■ Stated problem: Format the lines of the items below as a JSON list of strings, one string per line, with blank lines omitted. Begin at the line that has "The height and width of the screenshot is (506, 553)." and stop after the line that has "pyautogui.click(x=537, y=18)".

#### Material shown

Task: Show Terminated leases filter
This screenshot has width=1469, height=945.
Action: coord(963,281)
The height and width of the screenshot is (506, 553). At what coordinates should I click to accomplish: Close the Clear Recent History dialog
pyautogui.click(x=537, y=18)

########
#### Material shown

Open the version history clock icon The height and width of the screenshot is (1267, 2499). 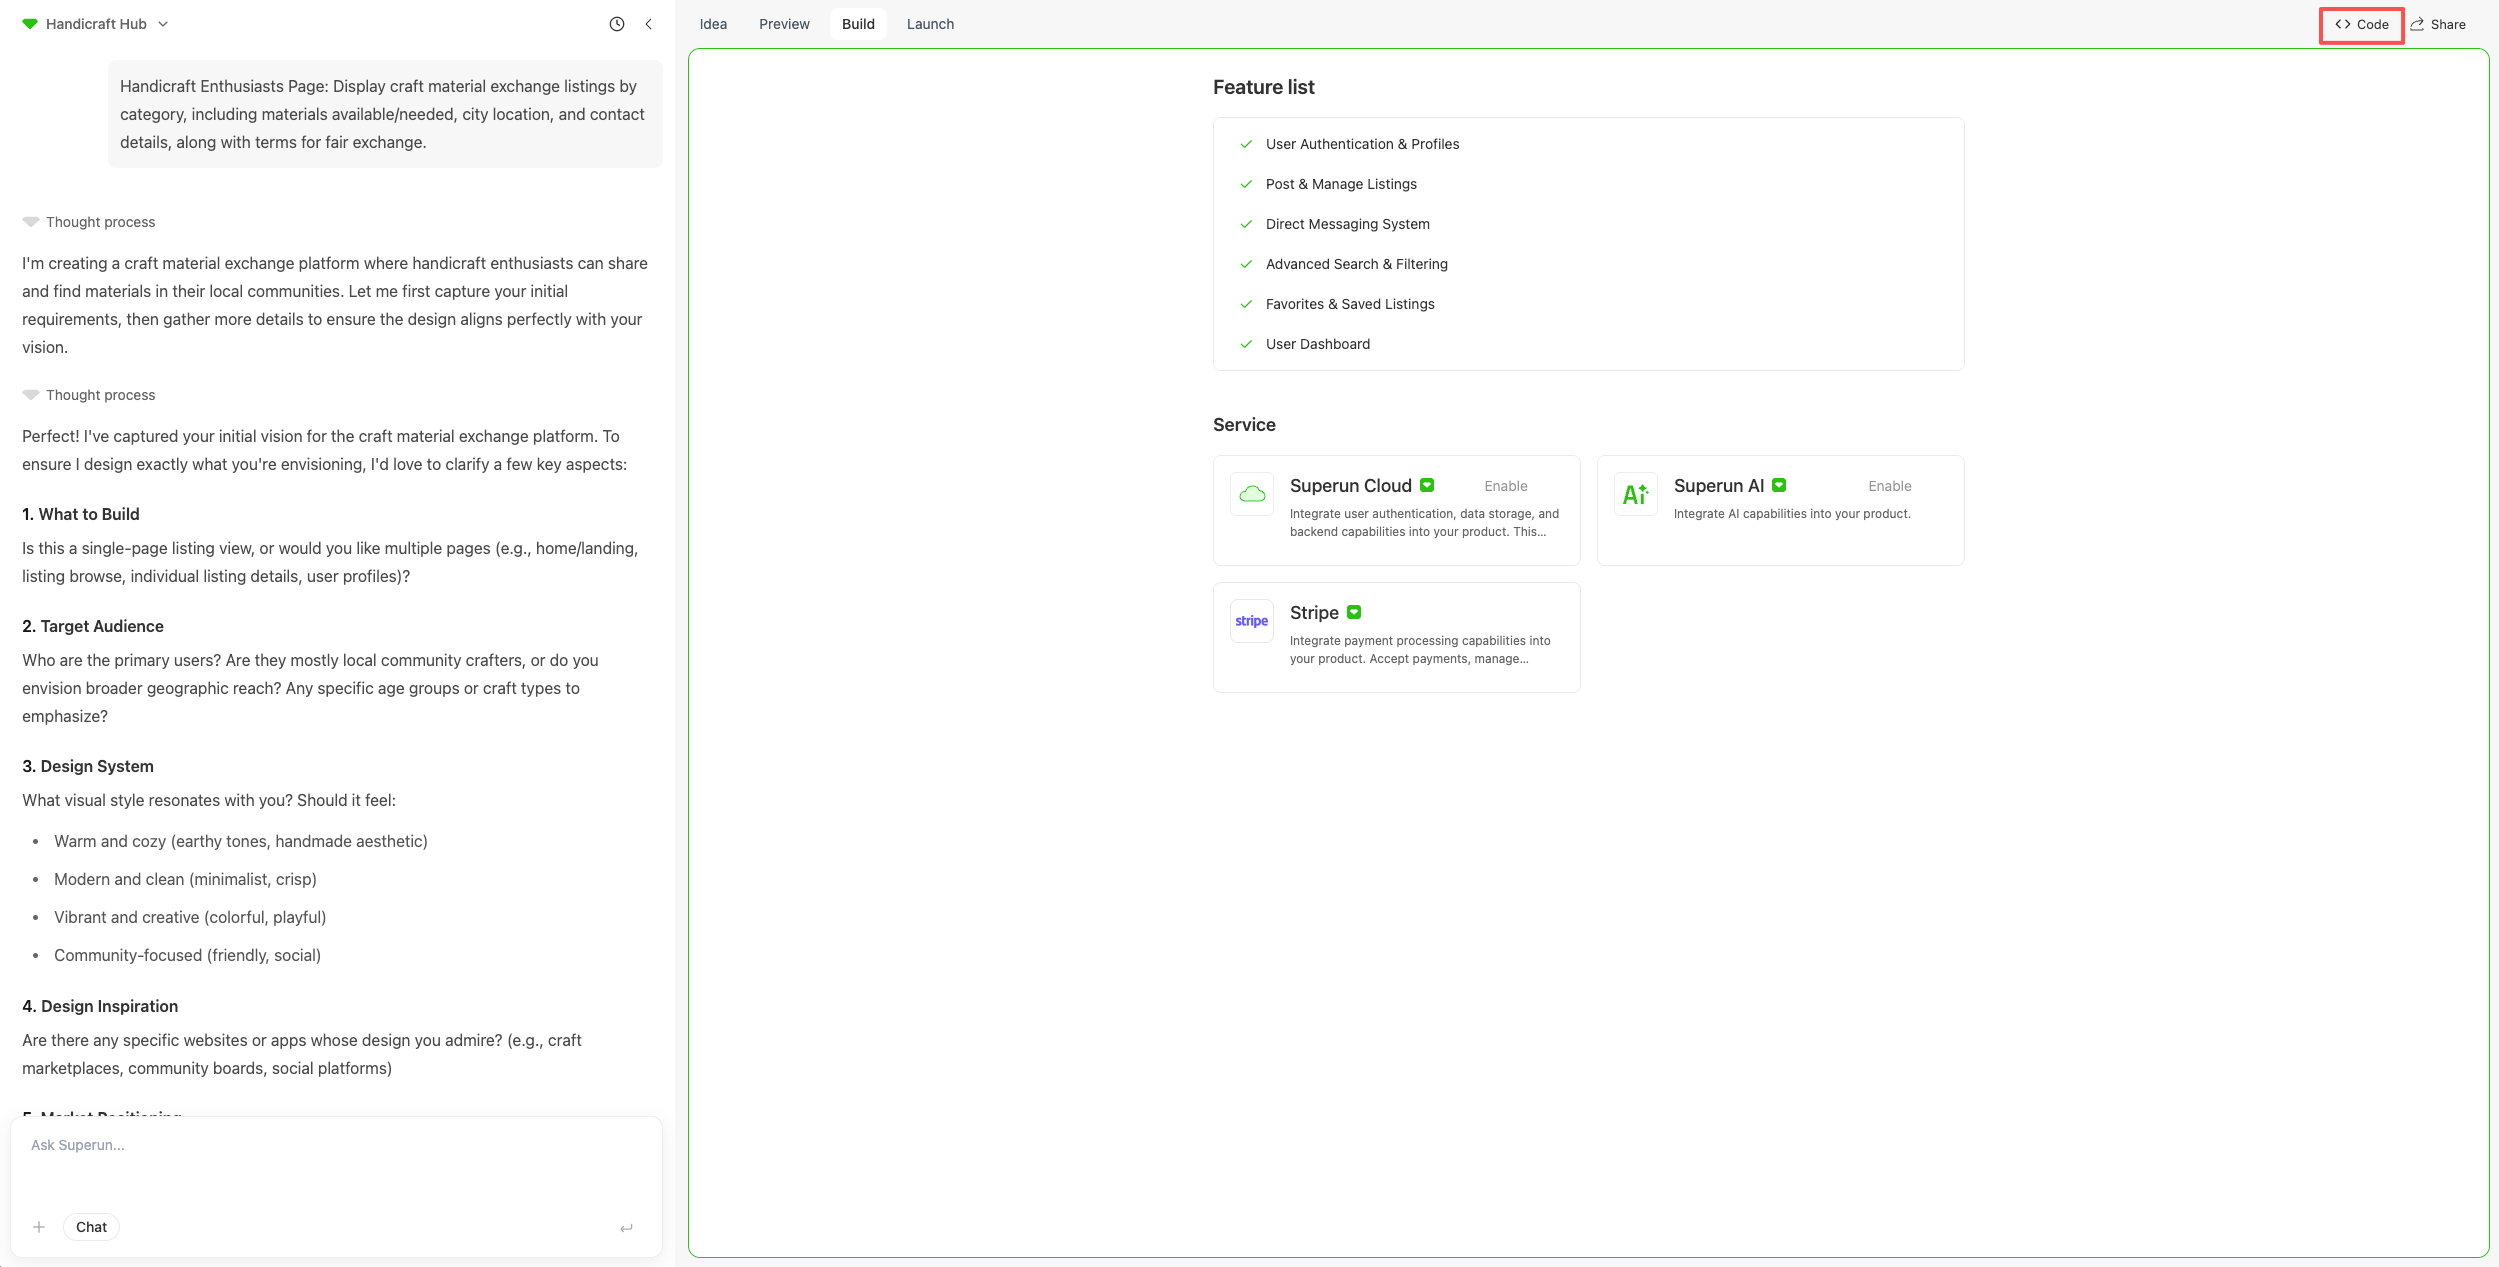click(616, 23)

########

■ Task solution:
[
  "The height and width of the screenshot is (506, 553). At what coordinates should I click to accomplish: Close the Clear Recent History dialog",
  "pyautogui.click(x=537, y=18)"
]